Problem statement
The reply should consist solely of the lines from the one with "Go back using the left arrow" through the final line of the listing, copied exactly, with no pictures.

Dataset
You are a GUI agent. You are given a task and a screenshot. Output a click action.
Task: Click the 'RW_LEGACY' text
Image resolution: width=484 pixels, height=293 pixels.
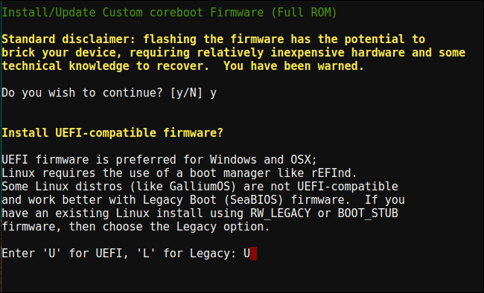[x=280, y=213]
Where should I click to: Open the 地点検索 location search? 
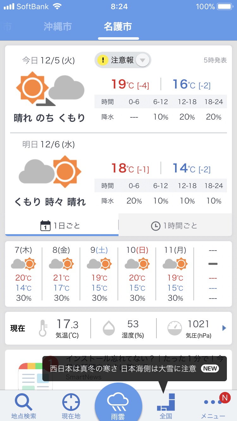point(24,406)
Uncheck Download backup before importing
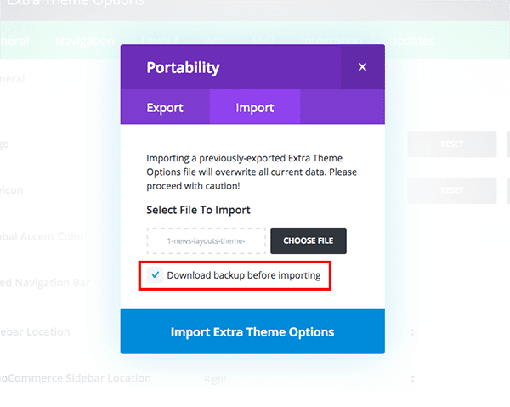This screenshot has height=407, width=510. coord(155,275)
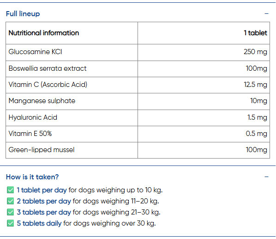Viewport: 276px width, 239px height.
Task: Click the 1 tablet column header
Action: (x=204, y=33)
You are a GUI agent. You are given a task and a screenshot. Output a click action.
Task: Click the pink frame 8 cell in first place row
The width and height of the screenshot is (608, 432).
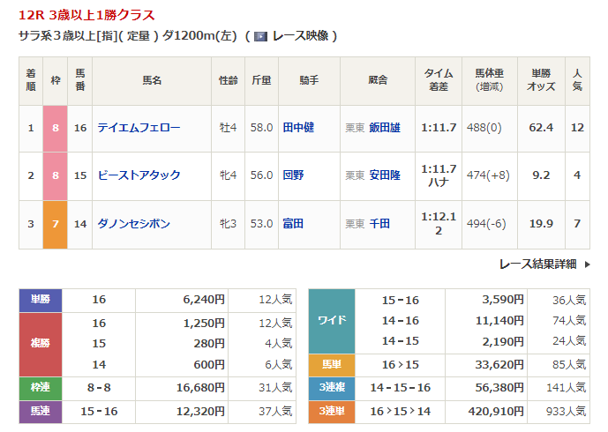click(55, 128)
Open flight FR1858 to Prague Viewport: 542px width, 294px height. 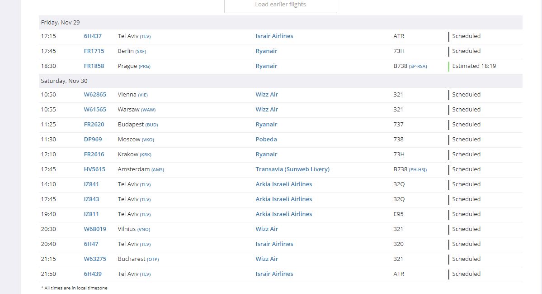[x=94, y=66]
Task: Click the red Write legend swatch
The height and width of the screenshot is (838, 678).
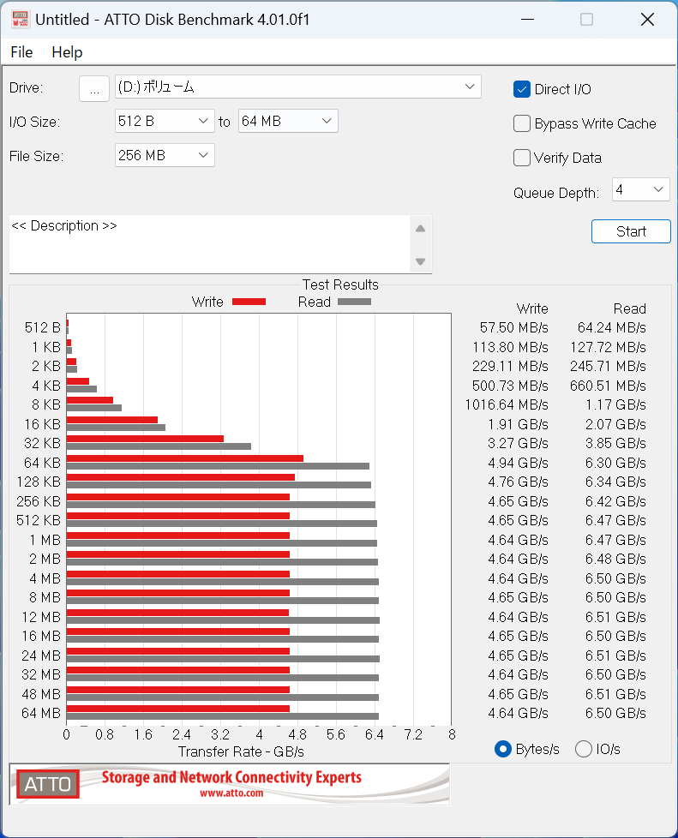Action: coord(249,302)
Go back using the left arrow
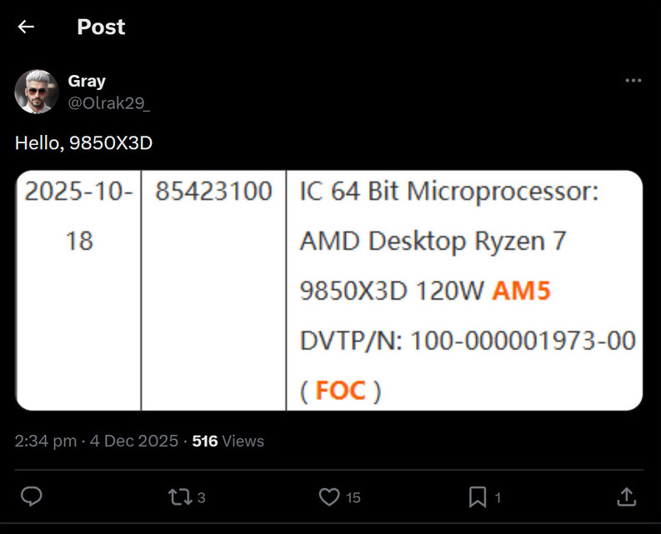This screenshot has width=661, height=534. coord(26,27)
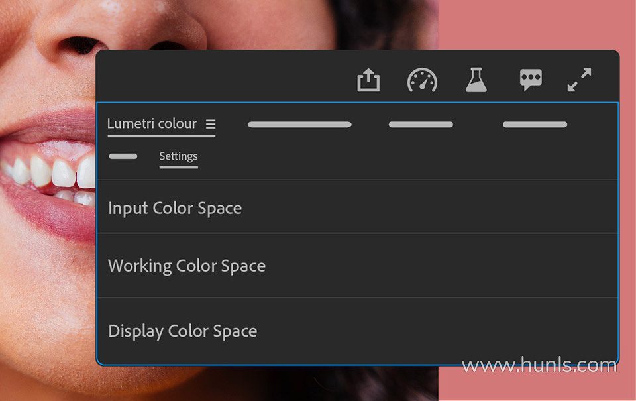Expand the Display Color Space section
Screen dimensions: 636x401
click(357, 330)

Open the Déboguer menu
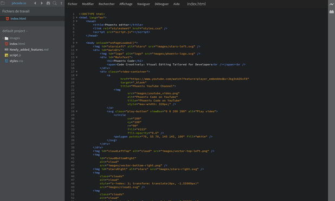point(162,4)
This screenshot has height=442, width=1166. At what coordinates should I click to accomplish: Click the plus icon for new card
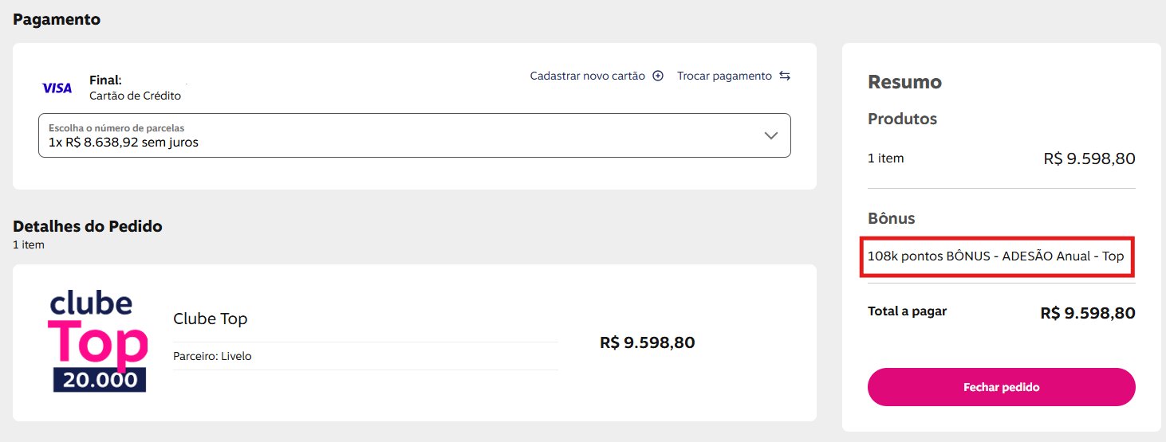[x=658, y=76]
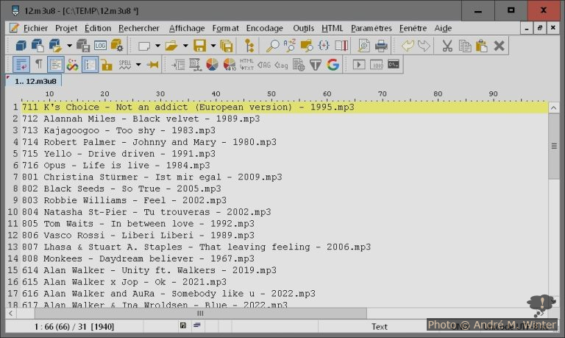Image resolution: width=565 pixels, height=338 pixels.
Task: Toggle word wrap button
Action: [21, 65]
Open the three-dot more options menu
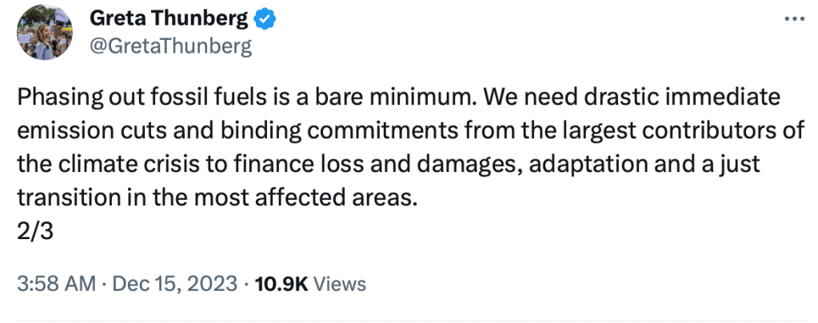 coord(792,20)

Output for this task
Go back using the left arrow
This screenshot has width=661, height=534. coord(26,27)
Expand the Display Color Space section
Screen dimensions: 636x401
click(357, 330)

Open the Déboguer menu
point(162,4)
This screenshot has height=442, width=1166. At what coordinates should I click to accomplish: Click the plus icon for new card
[x=658, y=76]
Image resolution: width=565 pixels, height=338 pixels.
Task: Toggle word wrap button
Action: [21, 65]
Open the three-dot more options menu
 coord(792,20)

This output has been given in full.